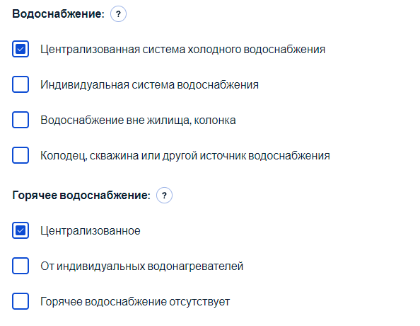Tick the Водоснабжение вне жилища, колонка checkbox
Viewport: 420px width, 326px height.
(21, 120)
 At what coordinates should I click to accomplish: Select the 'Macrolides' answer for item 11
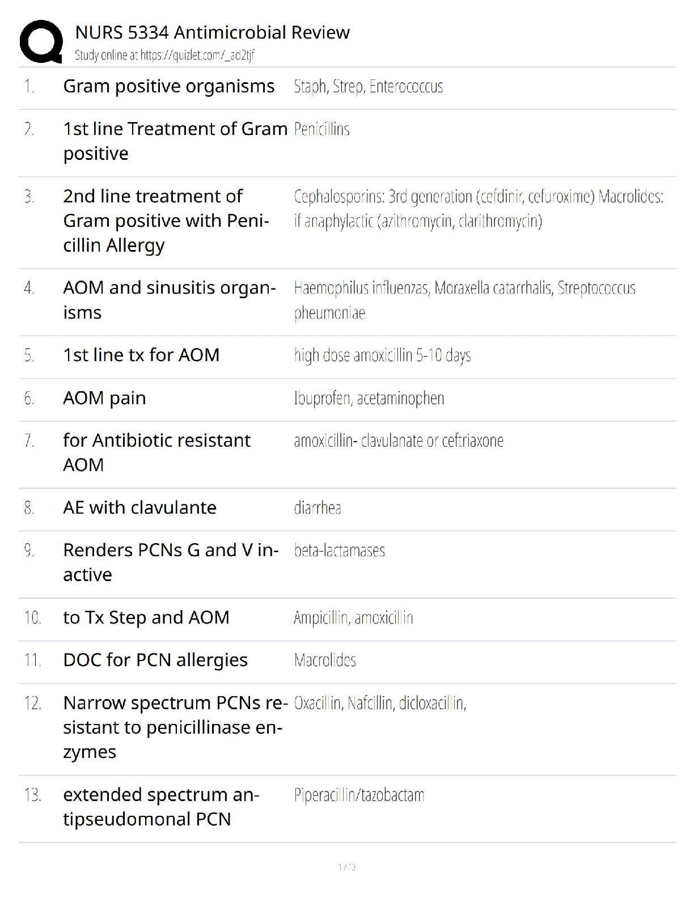(x=325, y=660)
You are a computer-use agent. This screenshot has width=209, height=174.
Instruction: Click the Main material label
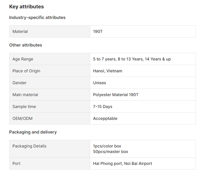[25, 95]
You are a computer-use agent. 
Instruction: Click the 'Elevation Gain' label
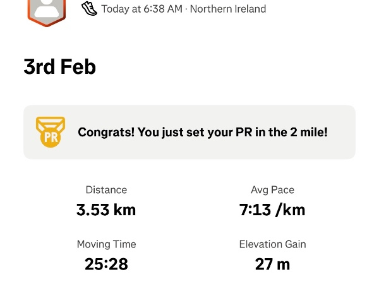[272, 244]
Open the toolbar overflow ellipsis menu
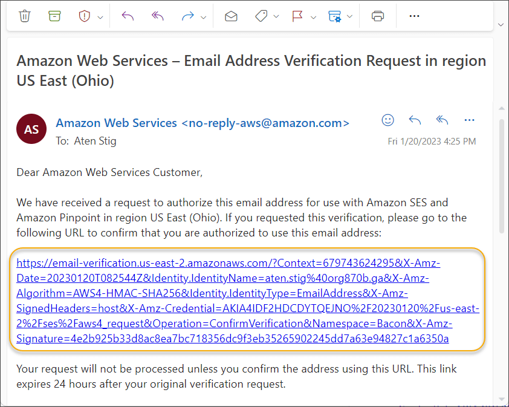This screenshot has height=407, width=509. coord(414,16)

——

Work to complete → Print the lines above again exactly as they appear, leaving out the pictures.

Reply →
Tick the Водоснабжение вне жилища, колонка checkbox
Viewport: 420px width, 326px height.
(21, 120)
 At what coordinates should I click to accomplish: Select the 'Macrolides' answer for item 11
(x=325, y=660)
You are a computer-use agent. This screenshot has width=209, height=174.
Instruction: Click the Main material label
[25, 95]
You are a computer-use agent. 
Instruction: Click the 'Elevation Gain' label
[272, 244]
Open the toolbar overflow ellipsis menu
This screenshot has height=407, width=509. coord(414,16)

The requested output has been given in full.